→ **WHAT TO WORK ON**
A word-for-word transcript of the closing lines is required: from the one with "The height and width of the screenshot is (771, 914)." through the final line of the data.

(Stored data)
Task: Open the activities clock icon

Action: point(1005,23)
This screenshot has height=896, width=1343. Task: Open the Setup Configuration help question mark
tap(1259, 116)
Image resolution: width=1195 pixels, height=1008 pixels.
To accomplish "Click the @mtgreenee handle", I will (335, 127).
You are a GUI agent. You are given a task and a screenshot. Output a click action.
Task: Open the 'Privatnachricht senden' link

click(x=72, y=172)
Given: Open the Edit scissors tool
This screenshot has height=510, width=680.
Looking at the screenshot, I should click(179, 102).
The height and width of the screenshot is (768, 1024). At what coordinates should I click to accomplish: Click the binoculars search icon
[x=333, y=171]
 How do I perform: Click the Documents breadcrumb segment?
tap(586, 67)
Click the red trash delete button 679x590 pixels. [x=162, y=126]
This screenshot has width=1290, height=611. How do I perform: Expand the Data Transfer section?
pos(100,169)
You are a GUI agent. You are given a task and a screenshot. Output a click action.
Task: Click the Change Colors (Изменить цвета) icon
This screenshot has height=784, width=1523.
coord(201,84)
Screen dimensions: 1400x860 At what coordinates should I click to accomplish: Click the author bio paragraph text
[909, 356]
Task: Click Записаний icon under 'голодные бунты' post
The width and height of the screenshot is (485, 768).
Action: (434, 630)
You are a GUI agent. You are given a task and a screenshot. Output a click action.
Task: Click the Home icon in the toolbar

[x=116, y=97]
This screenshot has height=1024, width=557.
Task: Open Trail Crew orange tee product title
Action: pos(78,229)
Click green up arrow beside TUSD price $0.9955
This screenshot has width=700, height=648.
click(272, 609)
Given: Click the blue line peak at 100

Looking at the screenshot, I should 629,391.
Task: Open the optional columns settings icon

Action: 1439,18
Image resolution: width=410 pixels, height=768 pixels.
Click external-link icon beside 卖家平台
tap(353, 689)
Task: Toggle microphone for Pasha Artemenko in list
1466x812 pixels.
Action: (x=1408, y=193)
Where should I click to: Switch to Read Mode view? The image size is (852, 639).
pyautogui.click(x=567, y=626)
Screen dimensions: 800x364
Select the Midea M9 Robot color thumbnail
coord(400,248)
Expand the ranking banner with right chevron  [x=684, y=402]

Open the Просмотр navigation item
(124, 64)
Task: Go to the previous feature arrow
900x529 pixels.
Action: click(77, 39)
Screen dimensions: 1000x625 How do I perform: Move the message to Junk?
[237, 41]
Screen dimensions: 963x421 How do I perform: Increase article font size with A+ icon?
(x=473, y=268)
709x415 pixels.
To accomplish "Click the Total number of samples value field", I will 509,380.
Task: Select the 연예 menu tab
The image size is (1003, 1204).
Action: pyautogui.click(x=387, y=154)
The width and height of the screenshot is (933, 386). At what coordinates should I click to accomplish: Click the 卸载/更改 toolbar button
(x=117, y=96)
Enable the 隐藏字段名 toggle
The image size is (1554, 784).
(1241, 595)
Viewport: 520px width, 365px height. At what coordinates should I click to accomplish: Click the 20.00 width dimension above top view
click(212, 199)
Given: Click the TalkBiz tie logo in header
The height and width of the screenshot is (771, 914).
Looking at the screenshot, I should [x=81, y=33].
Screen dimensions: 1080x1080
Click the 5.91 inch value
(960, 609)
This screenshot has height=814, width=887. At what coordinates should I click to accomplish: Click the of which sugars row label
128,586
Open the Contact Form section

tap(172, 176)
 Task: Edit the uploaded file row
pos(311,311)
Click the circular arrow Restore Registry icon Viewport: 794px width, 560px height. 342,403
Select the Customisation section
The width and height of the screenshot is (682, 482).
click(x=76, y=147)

→ **TASK ANSWER**
The height and width of the screenshot is (771, 914).
Looking at the screenshot, I should [x=81, y=33].
Screen dimensions: 1080x1080
Click the 5.91 inch value
(960, 609)
This screenshot has height=814, width=887. At what coordinates should I click to accomplish: Click the of which sugars row label
128,586
Open the Contact Form section

tap(172, 176)
 Task: Edit the uploaded file row
pos(311,311)
Click the circular arrow Restore Registry icon Viewport: 794px width, 560px height. 342,403
Select the Customisation section
The width and height of the screenshot is (682, 482).
click(x=76, y=147)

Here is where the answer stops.